Un mythe mort-né (suite)

 

À propos d’Allemagne toujours et encore

11-10-24-sarkozy-merkelCette note est allongée du commentaire rapide que je veux faire du dernier épisode du feuilleton Sarkozy-Merkel. Elle change donc de présentation puisque je commence par ce commentaire. Après quoi je propose une synthèse des éléments qui permettent de se faire une idée de ce qu'est en réalité le fameux "modèle allemand". Tout cela est bouclé avant un nouveau départ vers l'Allier et le Loiret où je vais faire un tour durant deux jours. Ici même vous trouverez un nouveau carnet de route que tiendra une fois de plus Céline qui a posé deux jours pour nous suivre et graver sa chronique avec son blackberry !

Ce lundi donc, Sarkozy recevait Angela Merkel à l'Elysée pour fixer des propositions de modification des traités européens. La contribution de Nicolas Sarkozy à cette réunion s'est résumée à en fournir la salle, après avoir offert le déjeuner de travail qui l'a précédée. Car sur le fond, les propositions annoncées reprennent intégralement et minutieusement les propositions défendues par Angela Merkel depuis plusieurs semaines. Les propositions soutenues par la France et d'autres Etats, comme les eurobonds ou une intervention accrue de la BCE ont au contraire été explicitement exclues. Merkel et Sarkozy ont même réaffirmé leur confiance dans la BCE et rappelé leur attachement à son indépendance absolue. D'ailleurs, Sarkozy s'est même fait fort de s'abstenir de tout avis ou commentaire sur la BCE. Les dernières statistiques récemment publiées par la BCE illustrent pourtant l'aberration du système actuel. Rien que dans la semaine écoulée, la BCE a prêté aux banques, au taux modique de 1,25 %, 256 milliards d'euros de liquidités. Au même moment nous avons appris que le total des titres de dettes publiques rachetés sur le second marché par la BCE depuis mai 2010 s'élevait à 207 milliards d'euros. La BCE fait donc plus en une semaine pour les banques qu'elle n'en a fait en plus d'un an pour la dette des Etats.

Les propositions avancées par Sarkozy et Merkel ne sont pas nouvelles. Elles reprennent des annonces déjà effectuées depuis plusieurs mois dans différents cadres : procédure du semestre européen, mécanisme européen de stabilité, pacte euro plus, etc. Des sanctions automatiques et immédiates seront mises en place pour les Etats ne respectant pas les 3% de déficit. Il faudra dorénavant une majorité qualifiée pour s'opposer à ces sanctions et non pas pour les décider. Une règle d'or renforcée et harmonisée sera imposée aux 17 Etats membres de la zone euro qui devront changer pour cela leur constitution et y fixer l'objectif de retour à l'équilibre budgétaire qui contraindra ensuite leurs budgets annuels. Depuis que tout cela a déjà été décidé, les eurocrates savent qu'il faudra modifier le Traité de Lisbonne pour faire entrer tout cela en application. L'occasion a donc fait les larrons. La dramatisation de cette rencontre est aussi une opération électorale pour les deux sortants que sont Sarkozy et Merkel, ne l'oublions jamais.
---------------
--- Liste des tâches ---
• 1. Reproduisez fidèlement le passage du texte sur la rencontre Sarkozy-Merkel, de "11-10-24-sarkozy-merkelCette note est" à "son blackberry !".
• 2. D'après le texte sur la rencontre Sarkozy-Merkel, quelle somme la BCE a-t-elle prêtée aux banques dans la semaine écoulée ?
Les entrées ci-dessous proviennent d'une autre source.
---------------
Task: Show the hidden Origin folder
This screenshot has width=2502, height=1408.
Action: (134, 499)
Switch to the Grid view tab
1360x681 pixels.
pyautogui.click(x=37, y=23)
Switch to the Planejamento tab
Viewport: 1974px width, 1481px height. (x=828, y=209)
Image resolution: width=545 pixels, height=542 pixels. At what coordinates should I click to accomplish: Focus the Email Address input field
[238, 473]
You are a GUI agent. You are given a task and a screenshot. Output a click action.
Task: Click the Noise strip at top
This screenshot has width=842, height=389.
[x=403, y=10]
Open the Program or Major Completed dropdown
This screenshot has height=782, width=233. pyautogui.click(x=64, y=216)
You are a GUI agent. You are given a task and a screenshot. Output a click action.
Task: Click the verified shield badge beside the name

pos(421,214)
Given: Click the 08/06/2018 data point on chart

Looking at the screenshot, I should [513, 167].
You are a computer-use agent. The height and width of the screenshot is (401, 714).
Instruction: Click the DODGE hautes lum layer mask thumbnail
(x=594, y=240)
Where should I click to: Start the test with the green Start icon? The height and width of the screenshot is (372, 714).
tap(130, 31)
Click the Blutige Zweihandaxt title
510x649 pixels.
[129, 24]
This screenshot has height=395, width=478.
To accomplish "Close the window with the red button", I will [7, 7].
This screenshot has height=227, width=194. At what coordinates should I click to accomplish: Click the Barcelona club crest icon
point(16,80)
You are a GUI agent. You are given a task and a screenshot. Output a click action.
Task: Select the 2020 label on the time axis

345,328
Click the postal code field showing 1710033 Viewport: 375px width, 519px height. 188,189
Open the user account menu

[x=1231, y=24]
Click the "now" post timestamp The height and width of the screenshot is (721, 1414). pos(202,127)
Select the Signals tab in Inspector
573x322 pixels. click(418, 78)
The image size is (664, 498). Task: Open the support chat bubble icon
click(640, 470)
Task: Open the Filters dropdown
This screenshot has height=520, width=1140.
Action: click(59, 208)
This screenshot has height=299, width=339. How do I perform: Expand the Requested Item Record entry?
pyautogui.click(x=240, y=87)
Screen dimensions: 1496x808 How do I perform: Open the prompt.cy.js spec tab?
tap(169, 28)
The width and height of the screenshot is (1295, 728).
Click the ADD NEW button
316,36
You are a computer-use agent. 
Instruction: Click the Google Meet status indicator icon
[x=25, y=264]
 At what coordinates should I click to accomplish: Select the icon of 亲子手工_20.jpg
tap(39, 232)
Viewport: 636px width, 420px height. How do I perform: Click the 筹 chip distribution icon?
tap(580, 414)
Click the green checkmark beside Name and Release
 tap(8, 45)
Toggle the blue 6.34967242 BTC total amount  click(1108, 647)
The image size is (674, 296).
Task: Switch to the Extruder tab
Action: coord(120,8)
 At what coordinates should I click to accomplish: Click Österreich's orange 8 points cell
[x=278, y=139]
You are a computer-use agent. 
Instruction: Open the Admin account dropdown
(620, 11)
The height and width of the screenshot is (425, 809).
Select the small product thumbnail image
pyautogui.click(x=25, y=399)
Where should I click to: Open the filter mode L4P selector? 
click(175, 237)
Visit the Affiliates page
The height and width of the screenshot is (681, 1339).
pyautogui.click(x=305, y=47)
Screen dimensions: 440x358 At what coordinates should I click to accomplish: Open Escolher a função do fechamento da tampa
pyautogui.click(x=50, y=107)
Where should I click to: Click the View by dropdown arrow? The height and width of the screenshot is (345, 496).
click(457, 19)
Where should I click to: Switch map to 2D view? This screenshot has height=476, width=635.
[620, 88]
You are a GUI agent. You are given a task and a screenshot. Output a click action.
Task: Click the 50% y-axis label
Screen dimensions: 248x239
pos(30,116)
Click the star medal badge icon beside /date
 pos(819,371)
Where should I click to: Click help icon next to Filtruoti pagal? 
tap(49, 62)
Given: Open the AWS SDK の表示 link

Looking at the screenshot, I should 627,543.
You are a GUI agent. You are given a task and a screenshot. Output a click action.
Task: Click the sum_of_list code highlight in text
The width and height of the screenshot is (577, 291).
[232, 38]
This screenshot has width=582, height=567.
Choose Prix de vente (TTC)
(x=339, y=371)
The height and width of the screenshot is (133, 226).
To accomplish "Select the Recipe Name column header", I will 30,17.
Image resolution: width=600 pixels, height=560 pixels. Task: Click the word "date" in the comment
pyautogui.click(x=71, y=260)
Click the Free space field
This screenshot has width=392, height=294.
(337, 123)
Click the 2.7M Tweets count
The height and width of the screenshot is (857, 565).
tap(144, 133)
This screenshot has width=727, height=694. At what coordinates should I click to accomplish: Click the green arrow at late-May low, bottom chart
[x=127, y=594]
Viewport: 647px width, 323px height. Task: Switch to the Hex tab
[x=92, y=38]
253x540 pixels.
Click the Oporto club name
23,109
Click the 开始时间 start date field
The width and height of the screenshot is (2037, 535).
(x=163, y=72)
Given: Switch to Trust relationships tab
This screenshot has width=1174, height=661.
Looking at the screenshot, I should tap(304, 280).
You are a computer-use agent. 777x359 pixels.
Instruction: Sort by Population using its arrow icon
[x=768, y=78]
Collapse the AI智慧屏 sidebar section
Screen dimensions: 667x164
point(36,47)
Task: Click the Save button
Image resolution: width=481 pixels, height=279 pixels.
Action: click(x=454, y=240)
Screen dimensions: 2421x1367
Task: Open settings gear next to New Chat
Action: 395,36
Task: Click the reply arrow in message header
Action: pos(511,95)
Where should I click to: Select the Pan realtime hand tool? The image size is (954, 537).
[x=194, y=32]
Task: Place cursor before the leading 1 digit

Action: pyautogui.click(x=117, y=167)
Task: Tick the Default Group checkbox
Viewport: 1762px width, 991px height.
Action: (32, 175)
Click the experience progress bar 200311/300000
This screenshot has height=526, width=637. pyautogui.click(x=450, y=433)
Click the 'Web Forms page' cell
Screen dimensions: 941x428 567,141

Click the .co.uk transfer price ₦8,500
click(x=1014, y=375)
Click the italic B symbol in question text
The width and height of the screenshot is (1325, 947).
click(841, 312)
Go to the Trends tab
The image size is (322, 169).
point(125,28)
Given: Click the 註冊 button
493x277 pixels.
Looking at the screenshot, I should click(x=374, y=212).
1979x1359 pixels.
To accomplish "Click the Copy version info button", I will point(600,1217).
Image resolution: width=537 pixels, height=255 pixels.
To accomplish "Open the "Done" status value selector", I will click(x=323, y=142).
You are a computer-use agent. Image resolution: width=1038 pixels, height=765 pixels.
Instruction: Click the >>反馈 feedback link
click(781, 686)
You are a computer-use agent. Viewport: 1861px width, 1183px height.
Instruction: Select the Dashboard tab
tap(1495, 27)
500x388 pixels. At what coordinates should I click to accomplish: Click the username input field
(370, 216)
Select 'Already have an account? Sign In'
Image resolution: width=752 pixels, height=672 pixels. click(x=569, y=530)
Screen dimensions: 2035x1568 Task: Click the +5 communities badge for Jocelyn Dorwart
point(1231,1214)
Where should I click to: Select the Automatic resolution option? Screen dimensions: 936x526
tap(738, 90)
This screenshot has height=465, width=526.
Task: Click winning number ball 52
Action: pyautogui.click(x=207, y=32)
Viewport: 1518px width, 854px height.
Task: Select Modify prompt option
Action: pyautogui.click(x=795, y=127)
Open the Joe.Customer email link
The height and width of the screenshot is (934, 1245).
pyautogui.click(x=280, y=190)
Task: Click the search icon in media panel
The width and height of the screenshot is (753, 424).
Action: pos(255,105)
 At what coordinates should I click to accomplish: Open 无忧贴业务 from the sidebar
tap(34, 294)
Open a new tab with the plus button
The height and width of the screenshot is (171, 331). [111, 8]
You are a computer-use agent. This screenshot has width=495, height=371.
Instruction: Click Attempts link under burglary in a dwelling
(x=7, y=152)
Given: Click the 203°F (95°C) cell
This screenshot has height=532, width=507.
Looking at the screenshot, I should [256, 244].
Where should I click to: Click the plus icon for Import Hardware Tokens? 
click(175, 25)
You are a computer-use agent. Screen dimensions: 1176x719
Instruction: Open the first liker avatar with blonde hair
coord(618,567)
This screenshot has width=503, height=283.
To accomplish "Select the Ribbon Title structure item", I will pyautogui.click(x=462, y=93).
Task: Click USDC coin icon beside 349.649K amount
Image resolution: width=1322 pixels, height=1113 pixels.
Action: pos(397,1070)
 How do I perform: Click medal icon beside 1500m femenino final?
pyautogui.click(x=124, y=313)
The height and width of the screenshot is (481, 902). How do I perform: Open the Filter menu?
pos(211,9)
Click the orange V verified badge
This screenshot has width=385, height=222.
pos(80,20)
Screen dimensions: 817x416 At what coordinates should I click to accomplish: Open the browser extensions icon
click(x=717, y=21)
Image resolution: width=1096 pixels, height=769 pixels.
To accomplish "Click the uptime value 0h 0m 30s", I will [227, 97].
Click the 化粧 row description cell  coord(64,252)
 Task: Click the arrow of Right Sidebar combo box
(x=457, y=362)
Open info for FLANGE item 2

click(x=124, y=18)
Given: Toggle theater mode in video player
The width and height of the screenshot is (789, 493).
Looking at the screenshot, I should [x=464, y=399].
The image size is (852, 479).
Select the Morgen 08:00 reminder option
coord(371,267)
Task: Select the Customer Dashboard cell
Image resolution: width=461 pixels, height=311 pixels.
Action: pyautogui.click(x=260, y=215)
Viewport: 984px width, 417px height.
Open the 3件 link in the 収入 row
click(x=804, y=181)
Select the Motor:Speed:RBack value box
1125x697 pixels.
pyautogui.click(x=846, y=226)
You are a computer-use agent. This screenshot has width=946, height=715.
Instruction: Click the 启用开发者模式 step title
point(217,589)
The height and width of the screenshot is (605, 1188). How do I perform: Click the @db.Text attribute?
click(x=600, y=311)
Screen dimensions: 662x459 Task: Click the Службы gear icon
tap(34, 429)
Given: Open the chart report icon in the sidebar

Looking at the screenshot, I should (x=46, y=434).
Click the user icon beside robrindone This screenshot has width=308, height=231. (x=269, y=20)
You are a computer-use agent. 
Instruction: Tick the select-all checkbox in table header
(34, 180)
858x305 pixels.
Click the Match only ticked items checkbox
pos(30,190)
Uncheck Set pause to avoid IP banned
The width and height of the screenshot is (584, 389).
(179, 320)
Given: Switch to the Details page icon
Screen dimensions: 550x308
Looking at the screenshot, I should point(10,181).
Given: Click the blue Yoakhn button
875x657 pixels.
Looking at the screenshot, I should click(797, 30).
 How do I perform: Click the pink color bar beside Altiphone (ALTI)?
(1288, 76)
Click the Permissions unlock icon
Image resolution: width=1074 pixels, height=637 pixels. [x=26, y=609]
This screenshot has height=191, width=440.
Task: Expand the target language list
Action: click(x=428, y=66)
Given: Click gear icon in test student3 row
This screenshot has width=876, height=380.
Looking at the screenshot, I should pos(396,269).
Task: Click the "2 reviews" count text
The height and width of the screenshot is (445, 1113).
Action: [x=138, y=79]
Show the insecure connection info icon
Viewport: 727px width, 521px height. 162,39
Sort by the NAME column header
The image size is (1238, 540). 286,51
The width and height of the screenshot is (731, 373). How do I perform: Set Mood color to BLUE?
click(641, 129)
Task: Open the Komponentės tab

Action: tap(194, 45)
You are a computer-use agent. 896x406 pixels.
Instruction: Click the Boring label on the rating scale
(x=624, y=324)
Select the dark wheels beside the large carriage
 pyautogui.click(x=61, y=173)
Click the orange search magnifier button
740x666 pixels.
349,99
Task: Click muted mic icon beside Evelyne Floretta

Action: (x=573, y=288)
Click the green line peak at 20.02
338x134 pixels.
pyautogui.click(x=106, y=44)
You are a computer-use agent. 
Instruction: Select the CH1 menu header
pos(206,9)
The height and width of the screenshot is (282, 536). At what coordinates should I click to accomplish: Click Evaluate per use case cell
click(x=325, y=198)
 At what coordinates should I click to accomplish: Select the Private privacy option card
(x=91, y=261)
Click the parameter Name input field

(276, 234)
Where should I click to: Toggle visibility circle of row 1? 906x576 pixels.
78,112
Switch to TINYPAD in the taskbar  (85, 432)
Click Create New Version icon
---------------
--- Résultats ---
• 1.
11-10-24-sarkozy-merkelCette note est allongée du commentaire rapide que je veux faire du dernier épisode du feuilleton Sarkozy-Merkel. Elle change donc de présentation puisque je commence par ce commentaire. Après quoi je propose une synthèse des éléments qui permettent de se faire une idée de ce qu'est en réalité le fameux "modèle allemand". Tout cela est bouclé avant un nouveau départ vers l'Allier et le Loiret où je vais faire un tour durant deux jours. Ici même vous trouverez un nouveau carnet de route que tiendra une fois de plus Céline qui a posé deux jours pour nous suivre et graver sa chronique avec son blackberry !

• 2. 256 milliards d'euros.